■ Data for processing ■
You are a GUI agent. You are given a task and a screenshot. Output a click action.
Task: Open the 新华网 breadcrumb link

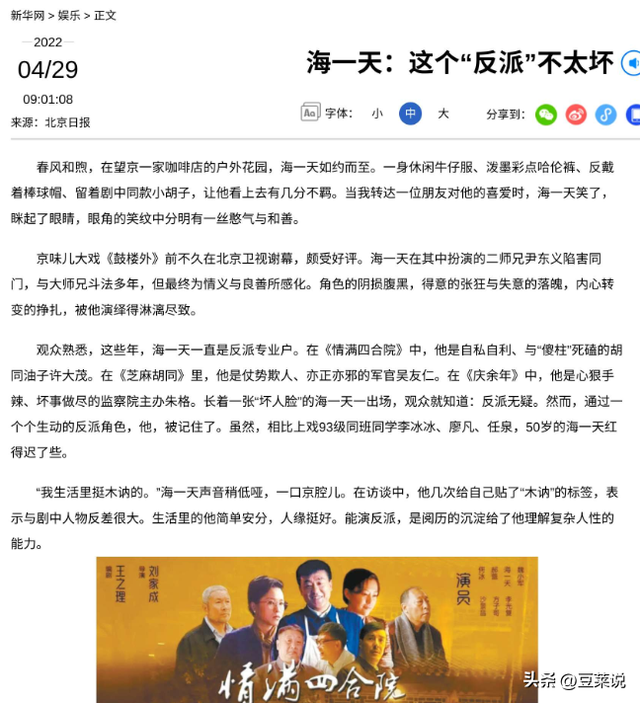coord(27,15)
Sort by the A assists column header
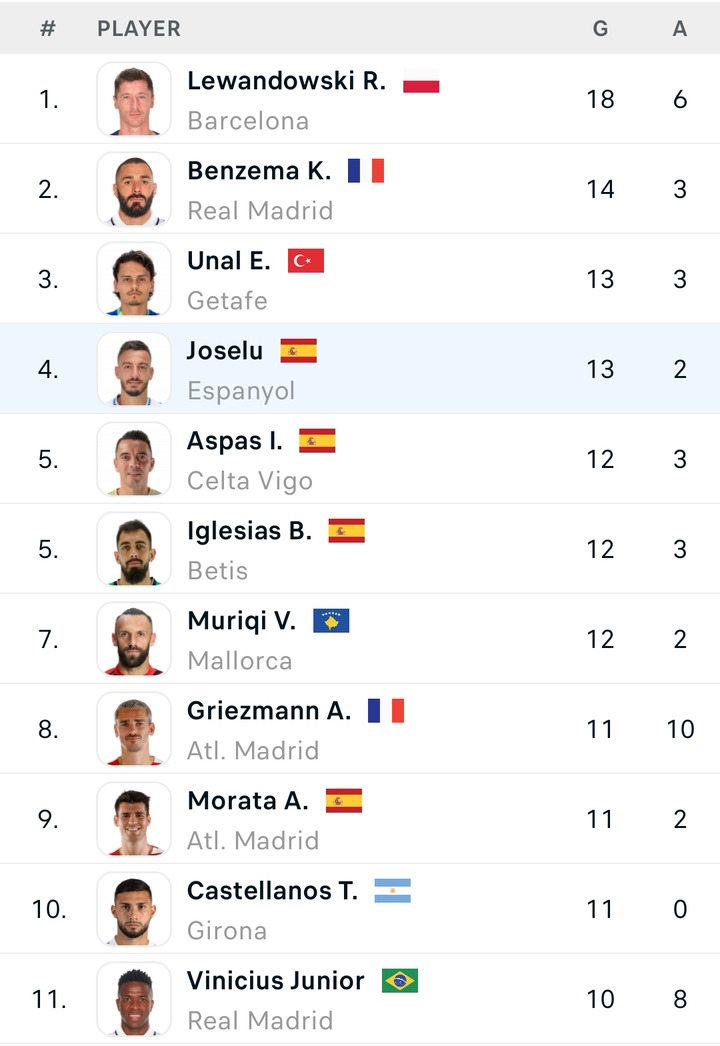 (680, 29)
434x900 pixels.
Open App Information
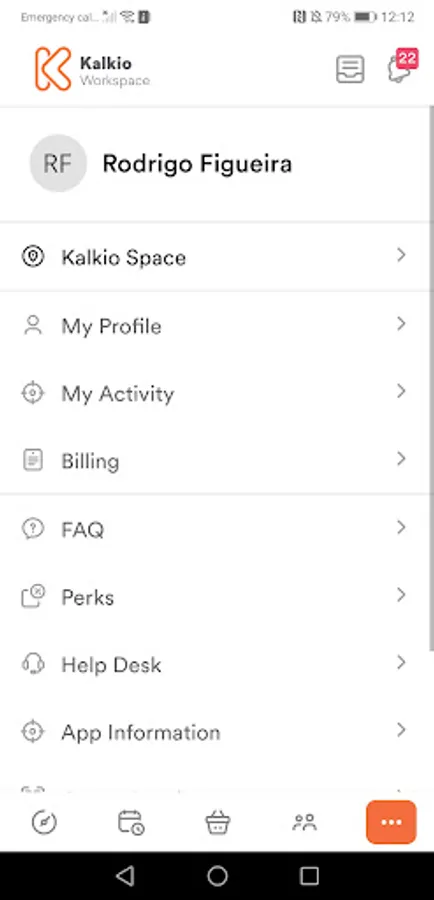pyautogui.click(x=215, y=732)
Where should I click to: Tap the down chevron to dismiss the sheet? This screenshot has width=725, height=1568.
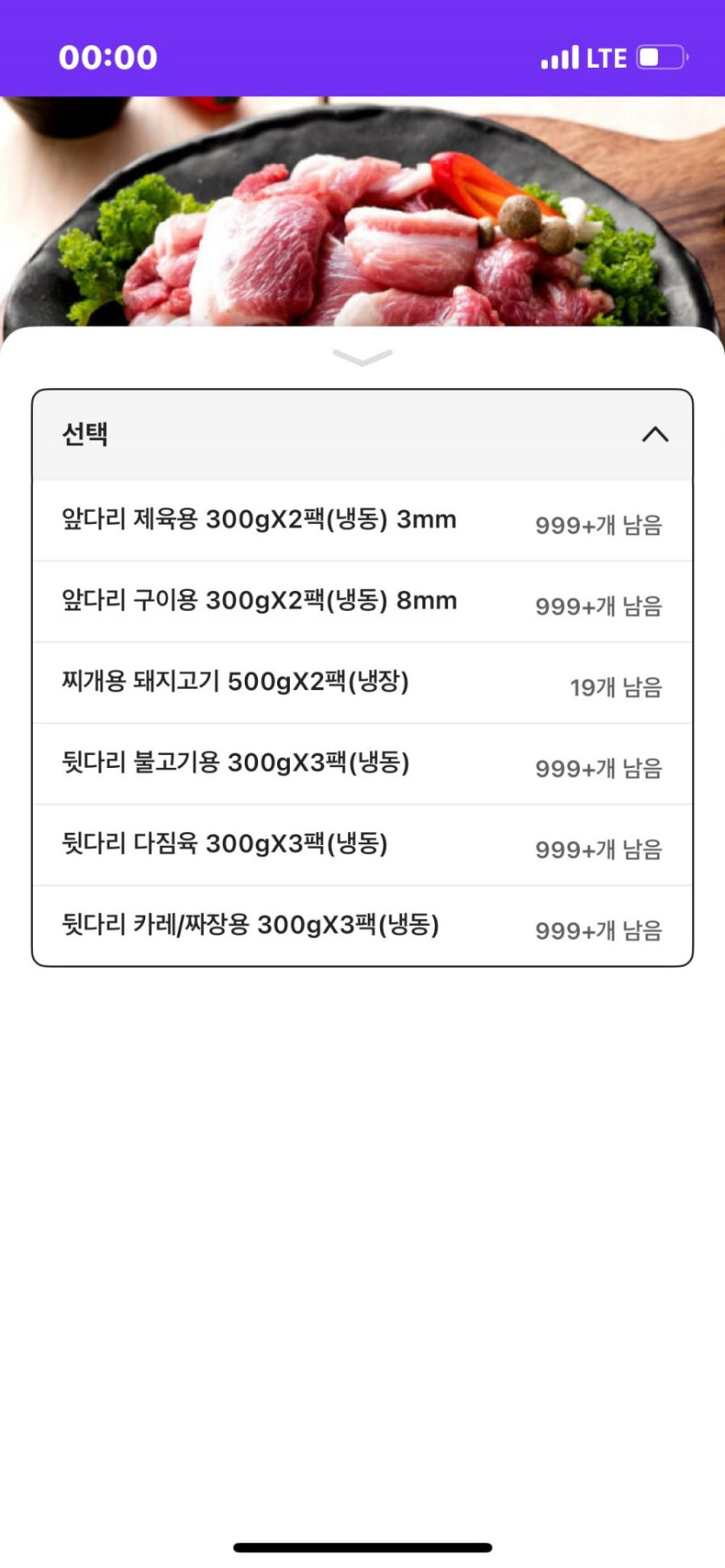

* * *

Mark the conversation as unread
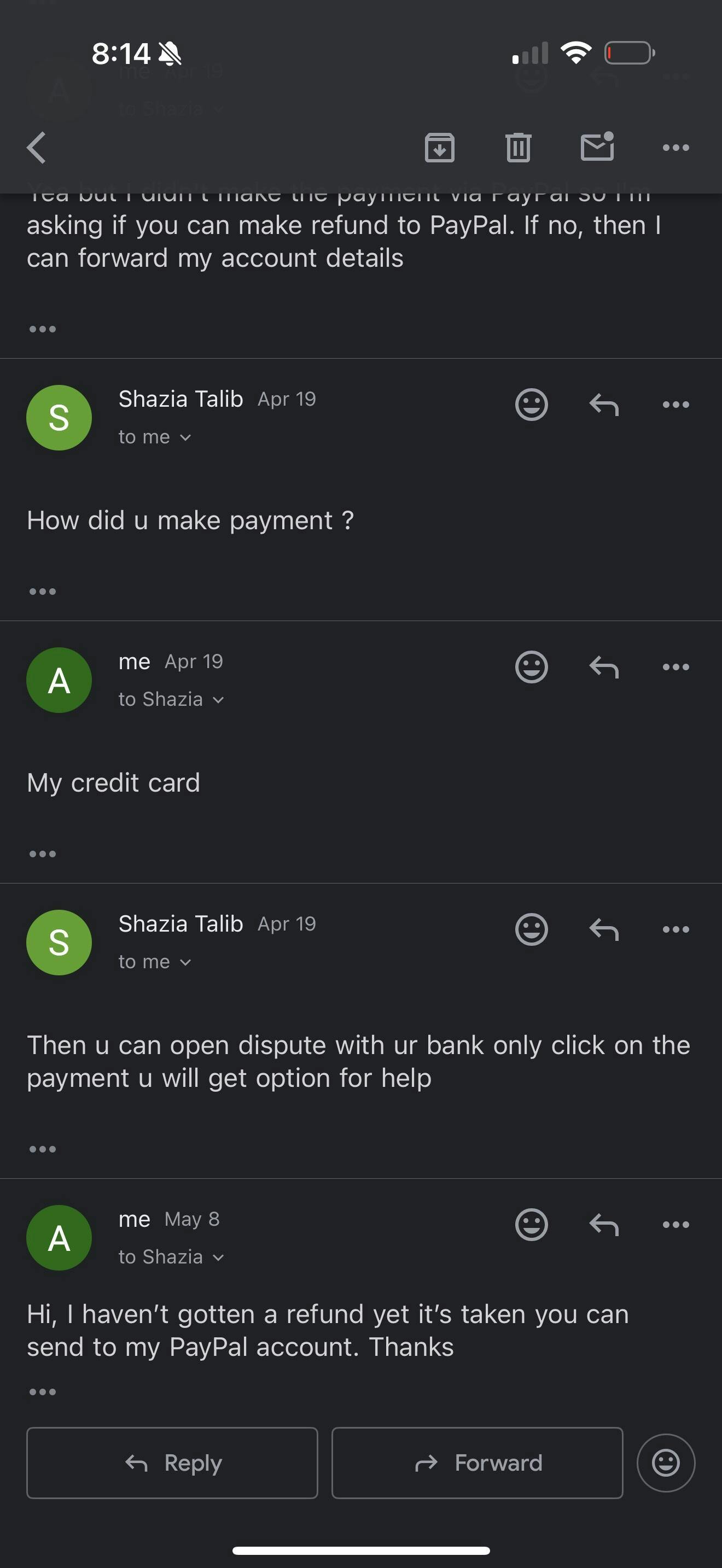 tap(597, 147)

■ Aim of the task ■
Put the lines between the one containing "Sort by the A assists column header" and the one containing "Where should I", inclusive, into a numbered list without blank lines. Leave the pictures out.

■ Task solution ■
1. Sort by the A assists column header
2.  (680, 29)
3. 434x900 pixels.
4. Open App Information
5. pyautogui.click(x=215, y=732)
6. Where should I click to: Tap the down chevron to dismiss the sheet? This screenshot has width=725, height=1568.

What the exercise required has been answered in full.